An earthquake measuring 2.0 on the Richter scale hit the town of Kuusamo, in the region of Northern Ostrobothnia, at about 6PM on Sunday evening.
Toni Veikkolainen, a seismologist with the Institute of Seismology at the University of Helsinki, told Yle that the epicentre of the quake was located about 11 kilometres west of the town.
The institute received several reports of buildings shaking and windows rattling, Veikkolainen added.
Kuusamo resident Jokke Kämäräinen was at his home near the shores of Lake Kuusamo, a couple of kilometres from the city centre, when the earthquake struck.
"It felt very strong.

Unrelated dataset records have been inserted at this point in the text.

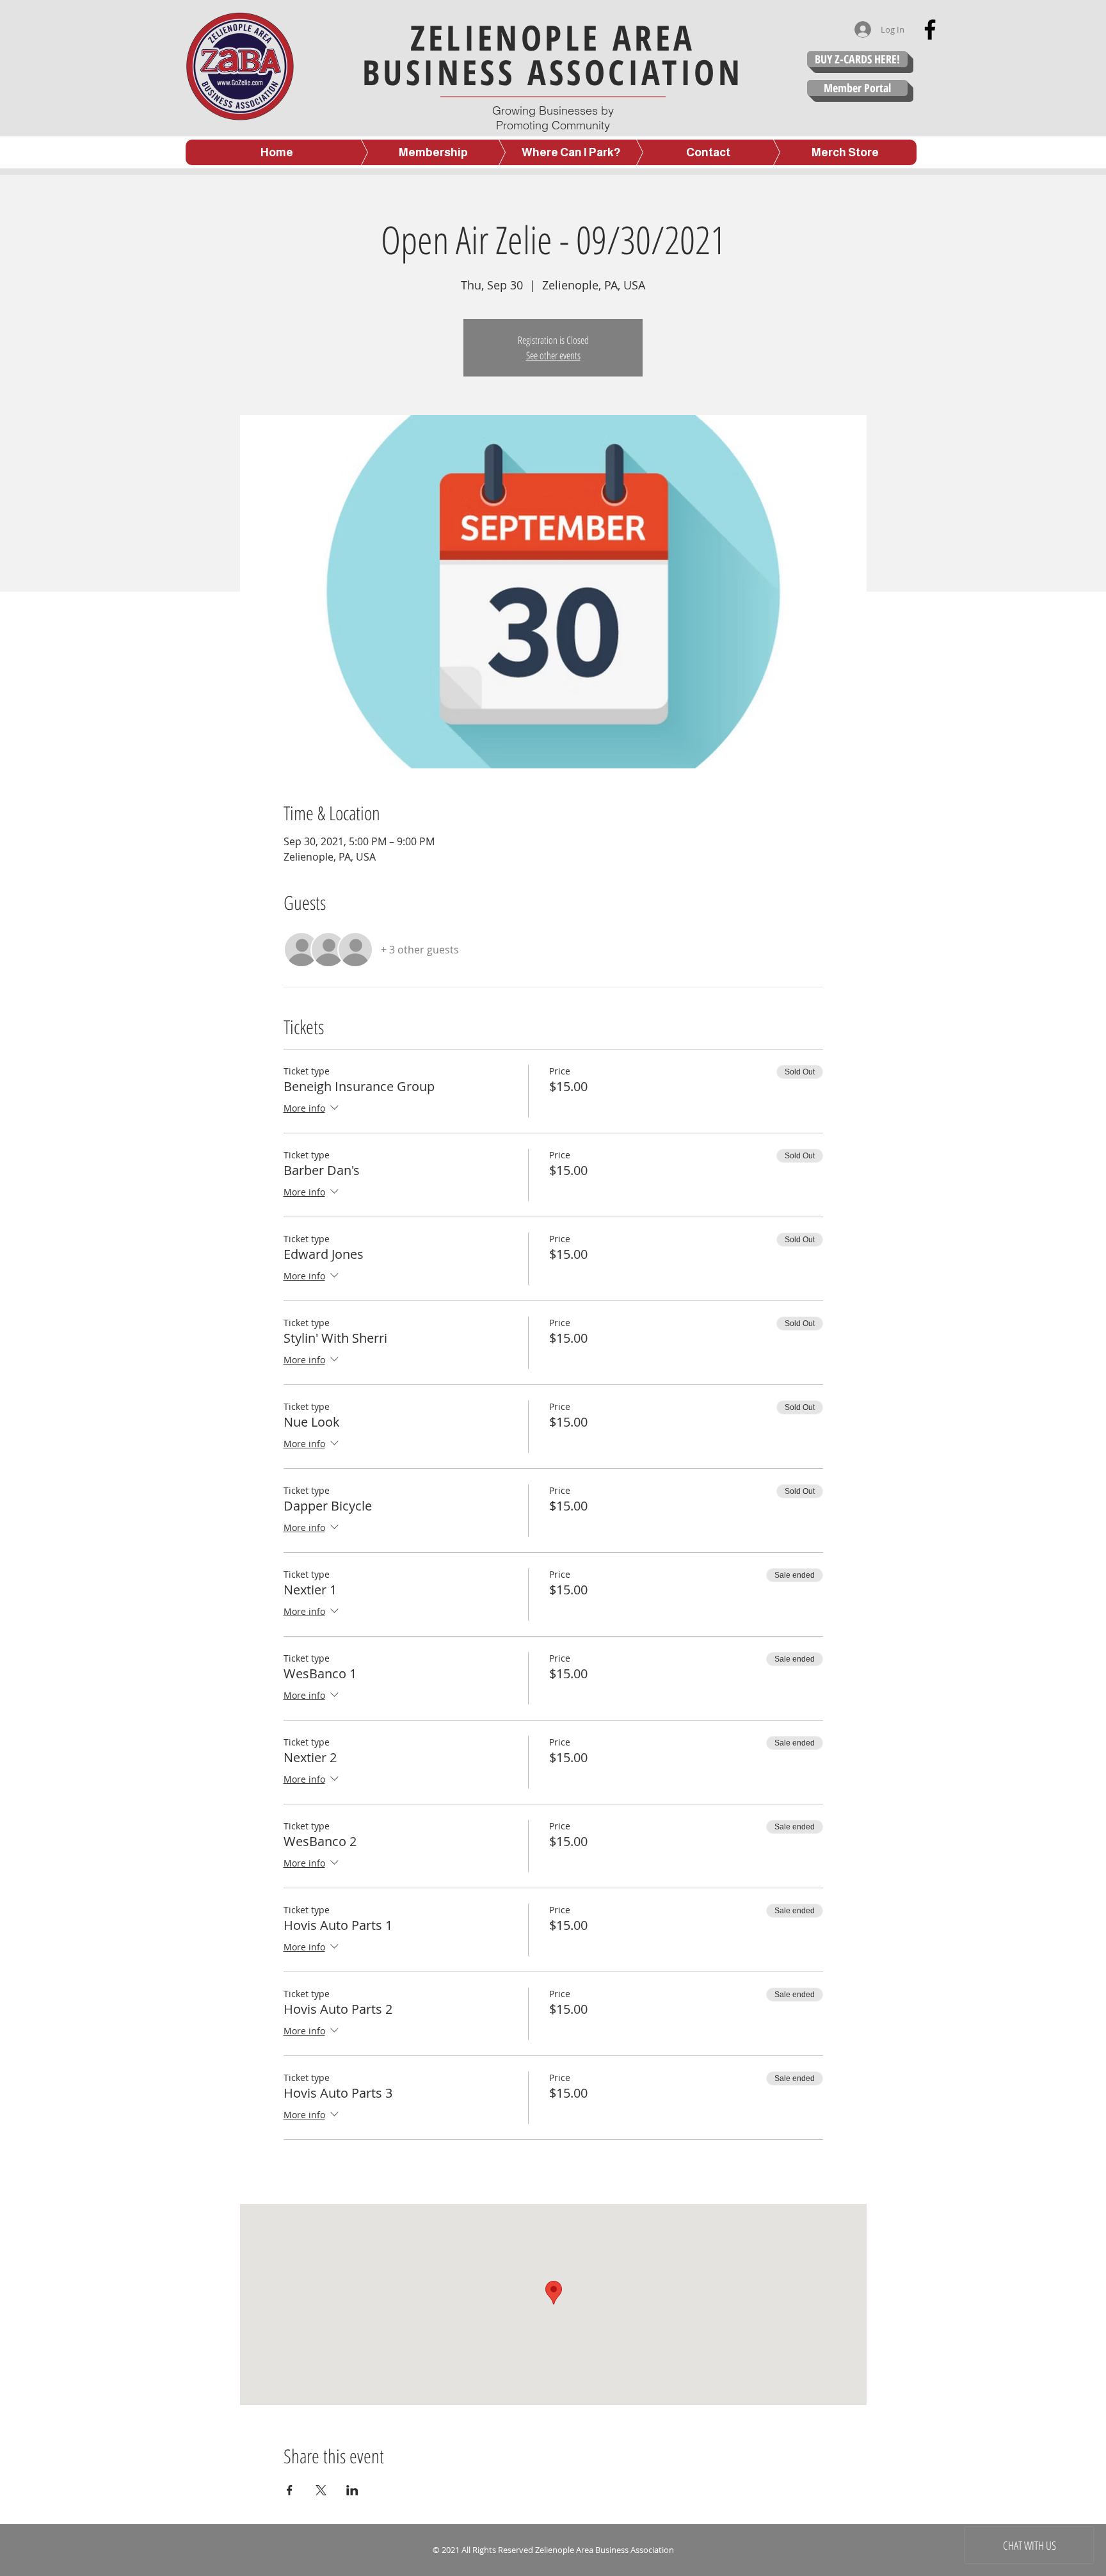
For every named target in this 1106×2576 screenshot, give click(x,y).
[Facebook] (930, 29)
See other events (553, 355)
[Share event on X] (321, 2490)
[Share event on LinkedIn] (352, 2490)
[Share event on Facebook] (290, 2490)
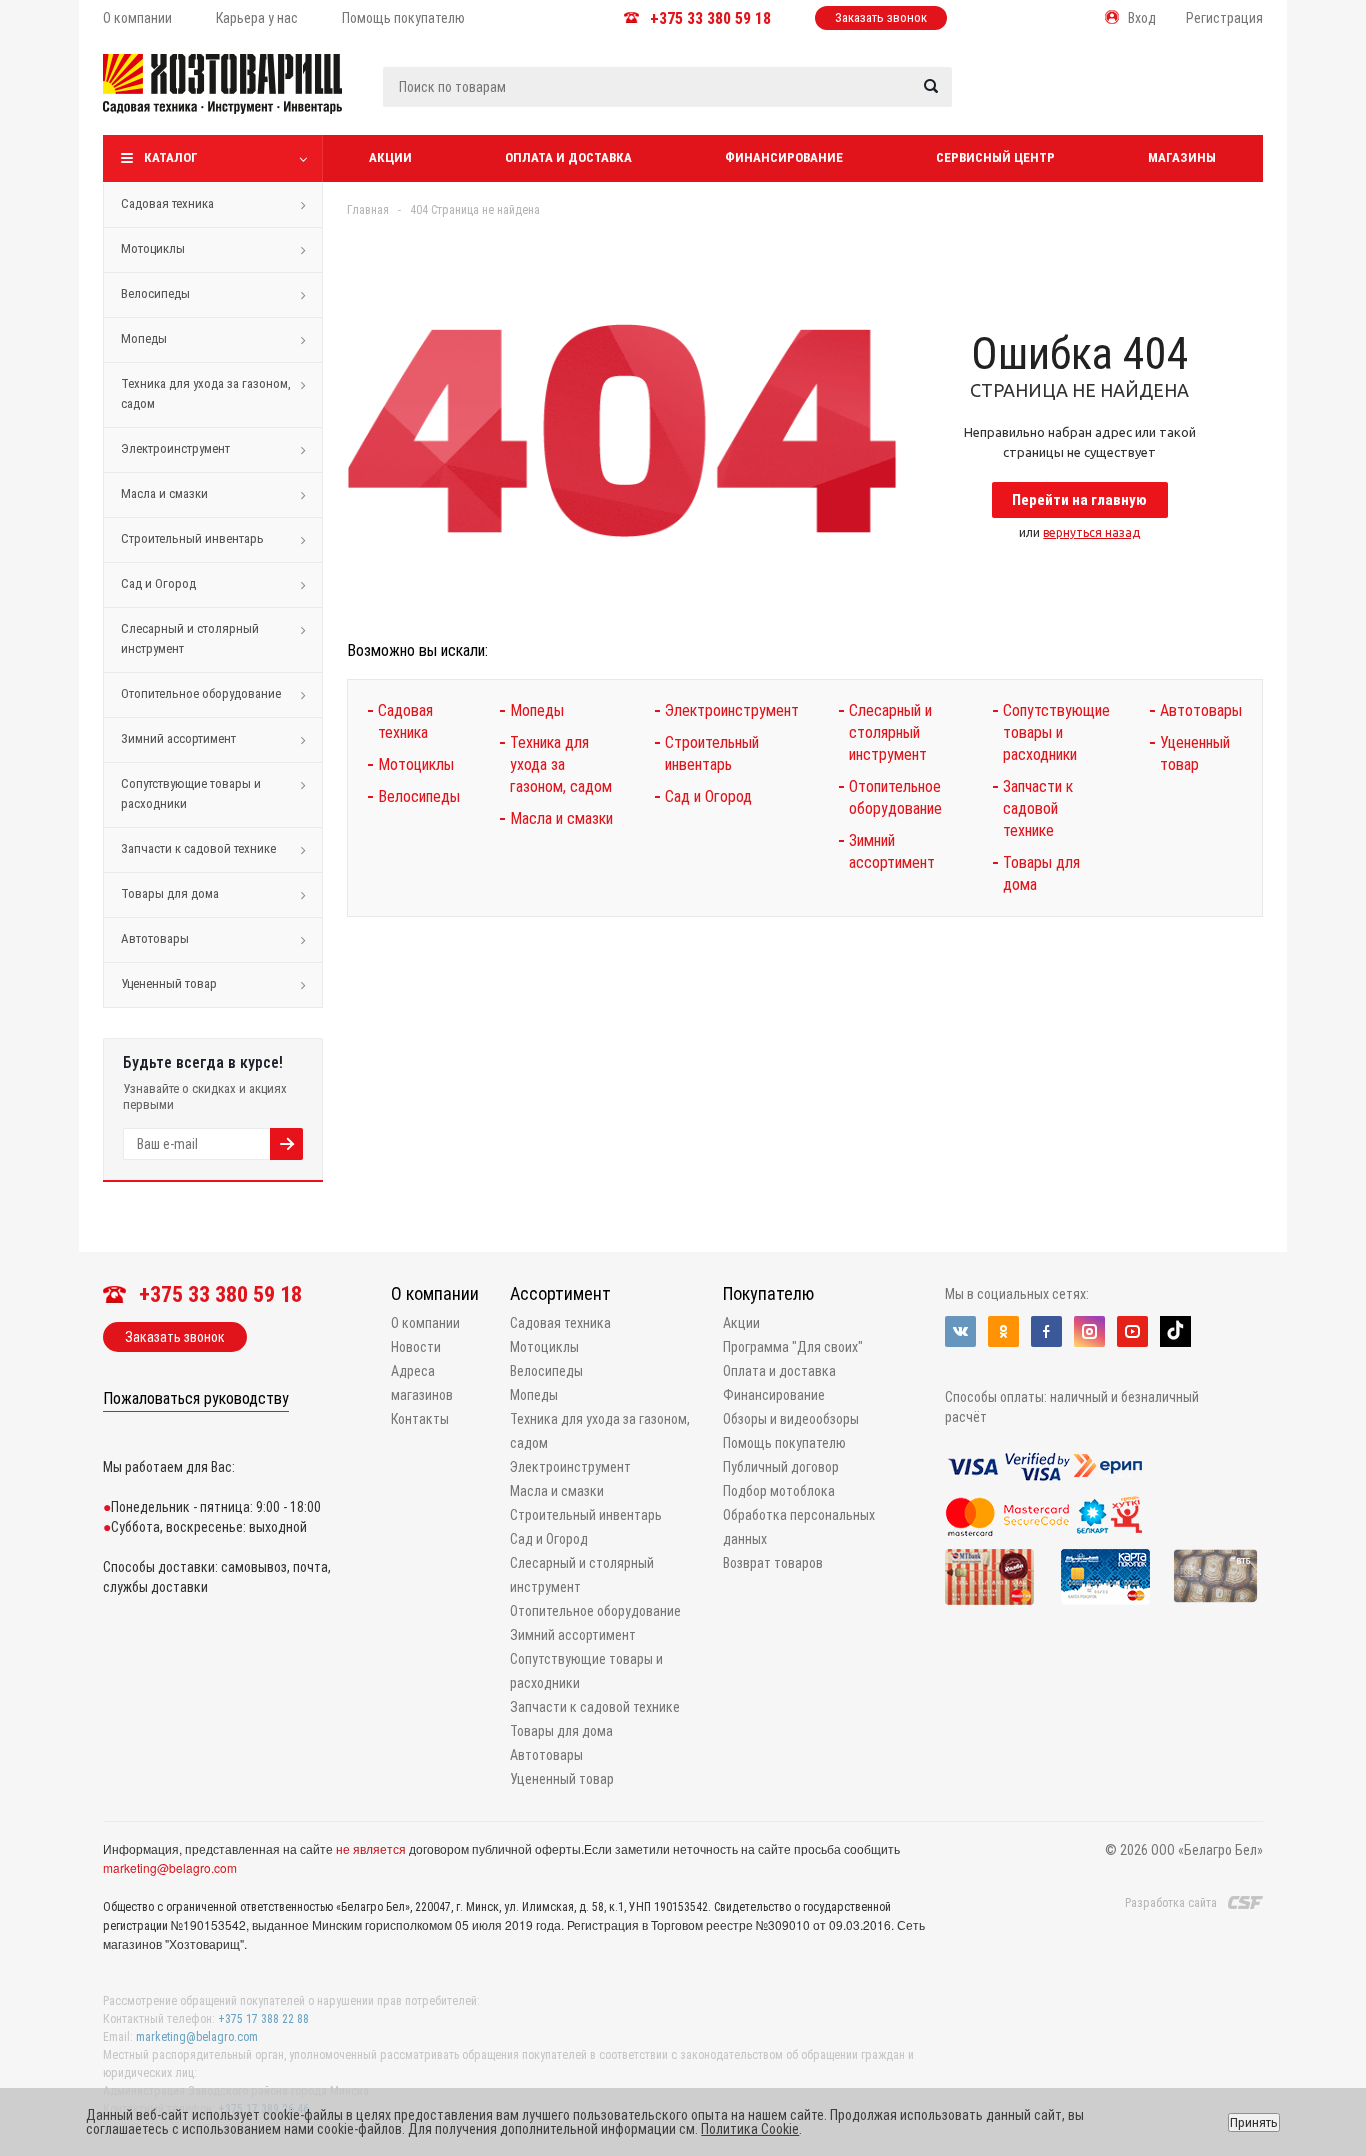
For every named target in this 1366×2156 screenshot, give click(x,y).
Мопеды (144, 338)
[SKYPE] (1175, 1331)
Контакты (420, 1419)
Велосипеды (155, 293)
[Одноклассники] (1003, 1331)
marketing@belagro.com (170, 1867)
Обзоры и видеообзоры (791, 1419)
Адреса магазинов (422, 1383)
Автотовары (155, 938)
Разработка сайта (1171, 1903)
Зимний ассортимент (178, 738)
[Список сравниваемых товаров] (1049, 99)
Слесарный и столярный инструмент (190, 638)
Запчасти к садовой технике (198, 848)
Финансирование (784, 157)
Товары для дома (170, 893)
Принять (1254, 2122)
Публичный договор (781, 1467)
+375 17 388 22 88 (263, 2019)
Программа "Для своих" (793, 1347)
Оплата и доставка (568, 157)
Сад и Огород (158, 583)
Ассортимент (560, 1293)
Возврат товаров (773, 1563)
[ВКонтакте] (960, 1331)
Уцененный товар (169, 983)
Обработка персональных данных (799, 1527)
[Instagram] (1089, 1331)
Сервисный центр (995, 157)
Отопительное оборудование (201, 693)
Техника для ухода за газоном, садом (206, 393)
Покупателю (768, 1293)
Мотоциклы (153, 248)
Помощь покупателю (784, 1443)
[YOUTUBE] (1132, 1331)
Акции (390, 157)
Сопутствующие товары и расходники (191, 793)
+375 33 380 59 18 (710, 18)
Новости (416, 1347)
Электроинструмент (175, 448)
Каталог (171, 157)
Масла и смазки (164, 493)
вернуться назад (1091, 532)
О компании (435, 1293)
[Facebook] (1046, 1331)
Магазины (1182, 157)
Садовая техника (167, 203)
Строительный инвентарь (192, 538)
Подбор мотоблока (779, 1491)
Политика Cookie (750, 2129)
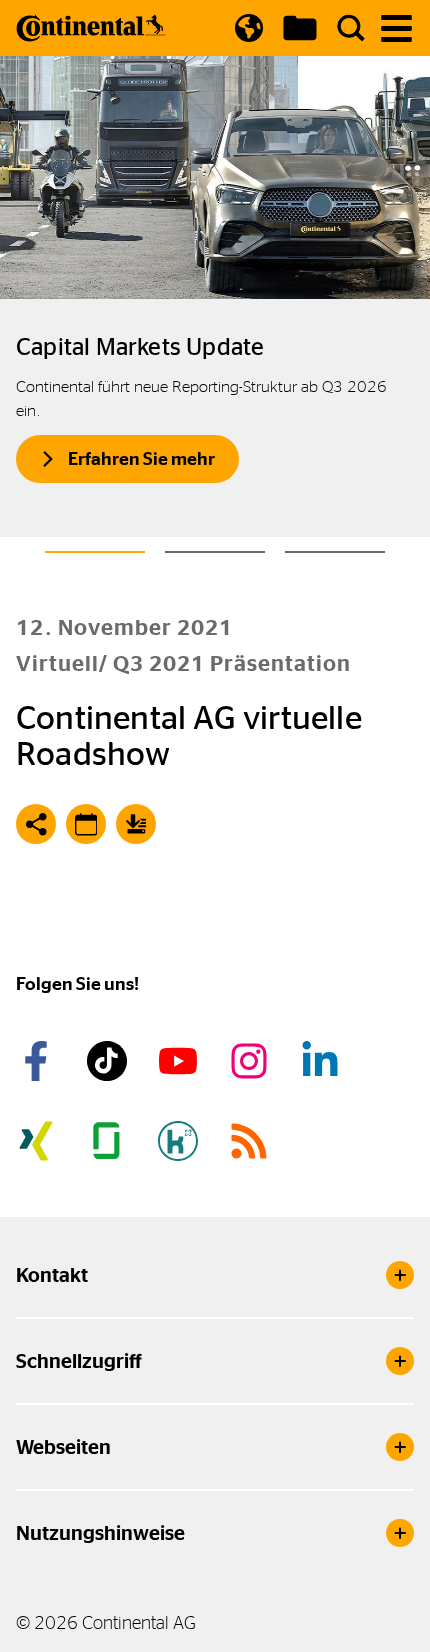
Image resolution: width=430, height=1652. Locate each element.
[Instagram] (252, 1061)
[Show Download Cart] (300, 28)
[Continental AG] (91, 28)
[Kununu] (181, 1141)
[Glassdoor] (110, 1141)
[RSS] (252, 1141)
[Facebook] (39, 1061)
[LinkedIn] (323, 1061)
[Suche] (351, 28)
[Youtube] (181, 1061)
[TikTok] (110, 1061)
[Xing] (39, 1141)
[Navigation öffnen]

I coincidentally leaned against the outer wall at the same time as the quake began and I immediately wondered why the house was shaking and the windows were rattling so much," Kämäräinen said, adding that the seismic activity lasted just over ten seconds.
The Kuusamo region is one of the most seismically active areas in Finland, extending onto the Russian side of the border as far as the town of Kandalaksha (Kantalahti in Finnish) in the District of Murmansk Oblast.
Quakes in the area are linked by the fact that they occur deep below ground.
Another resident of the town, Katariina Nissi, told Yle that she first thought the shaking of her home’s walls was caused by an airplane flying very low over her house.
"There have been such sensations here in Kuusamo before, in the early 2000s, but never before has there been such a loud rumble," Nissi said, adding that on this occasion the quake felt so big that she was worried about the effects of the vibration.
"I said to my husband that this could be scary if there are more. However, there were no more tremors," she said.
According to the Institute of Seismology, there are about one hundred earthquakes in Finland every year, all of which typically register less than 3 in magnitude on the Richter scale.